What to do
The records are to be copied from the line that contains "This screenshot has width=1355, height=650." through their last line, word for word, with every picture left out.

[Opening Given data section]

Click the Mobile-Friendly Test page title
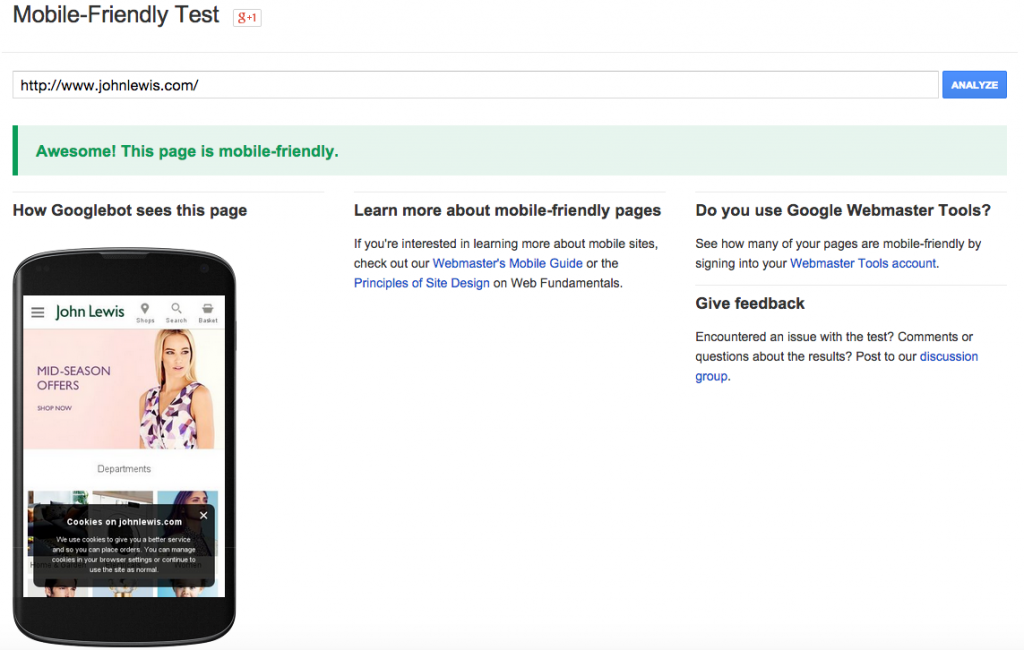The image size is (1024, 650). pos(116,17)
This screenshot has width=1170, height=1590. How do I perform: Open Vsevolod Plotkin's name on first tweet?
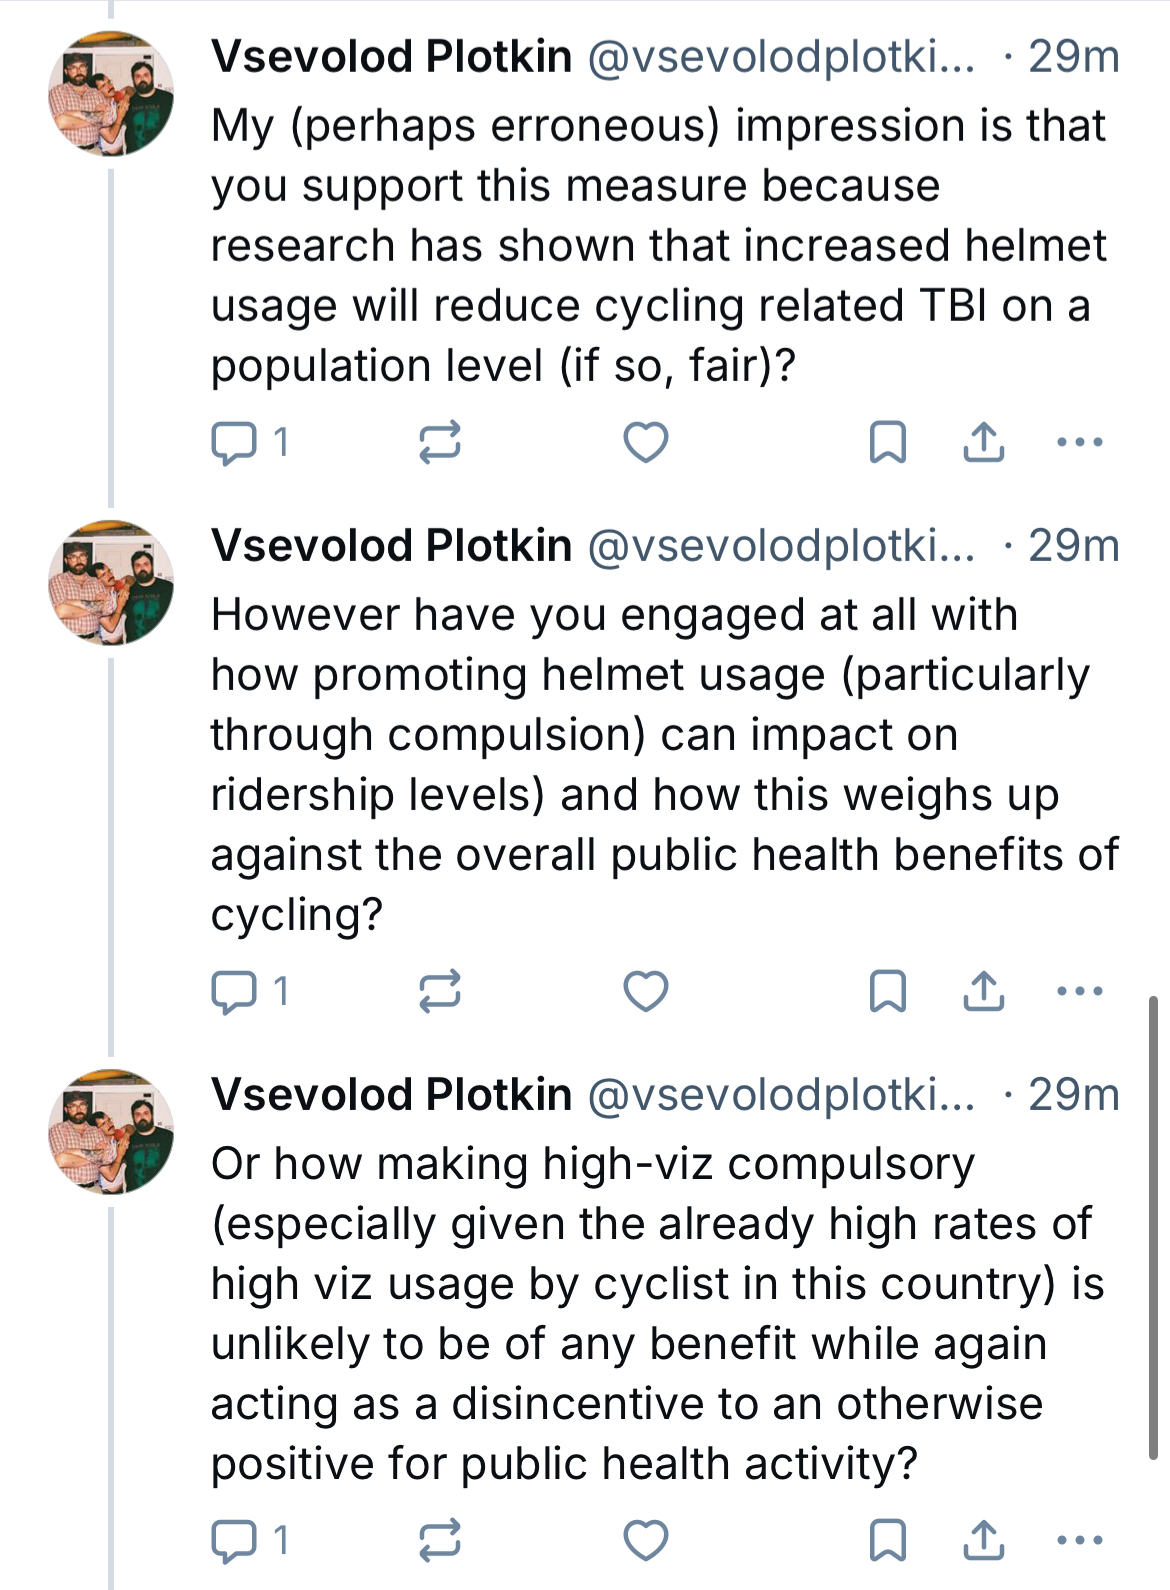click(391, 57)
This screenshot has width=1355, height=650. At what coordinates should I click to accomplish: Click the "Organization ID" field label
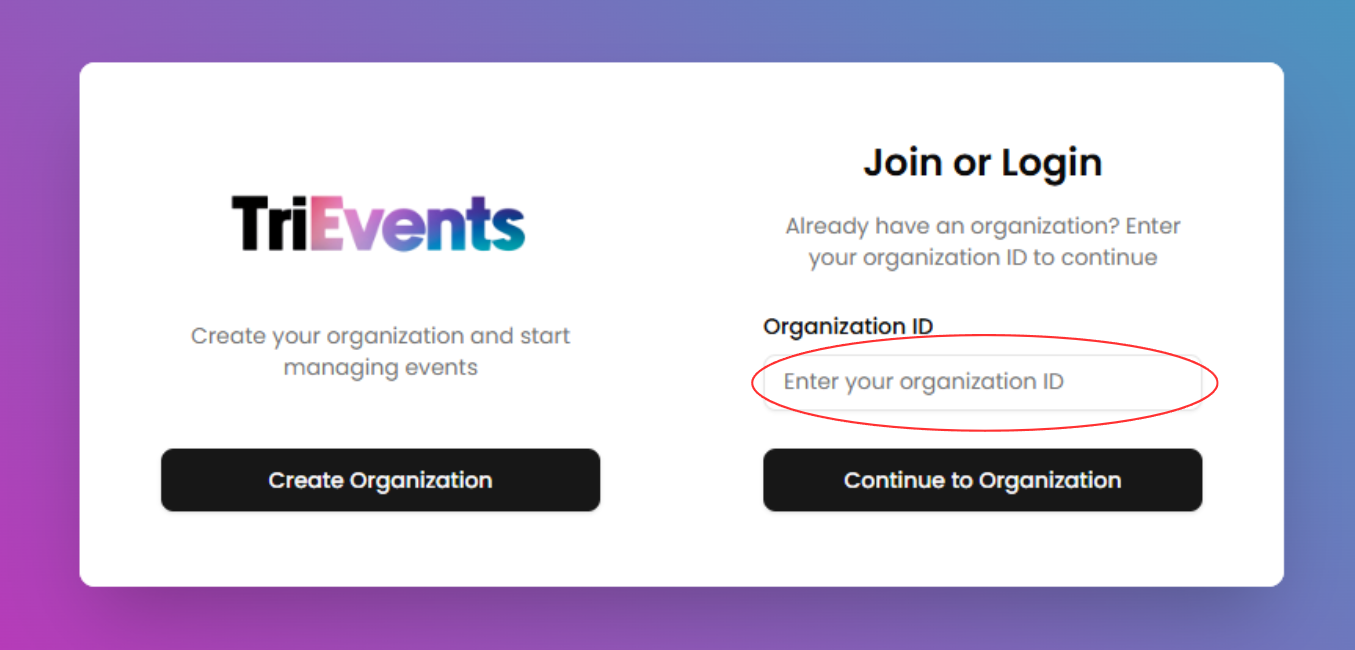pyautogui.click(x=848, y=327)
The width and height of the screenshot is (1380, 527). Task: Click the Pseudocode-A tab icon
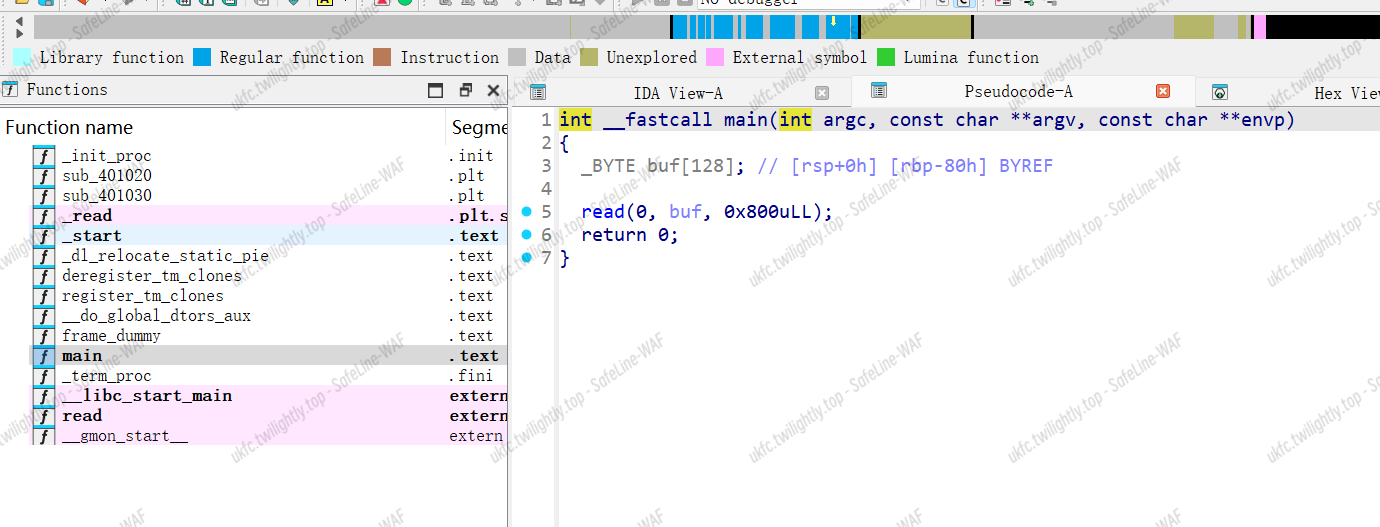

[Closing Given data section]

Response below
This screenshot has width=1355, height=650. At what coordinates should I click to accomplish: Click the "Organization ID" field label
pyautogui.click(x=848, y=327)
The width and height of the screenshot is (1380, 527). Task: Click the Pseudocode-A tab icon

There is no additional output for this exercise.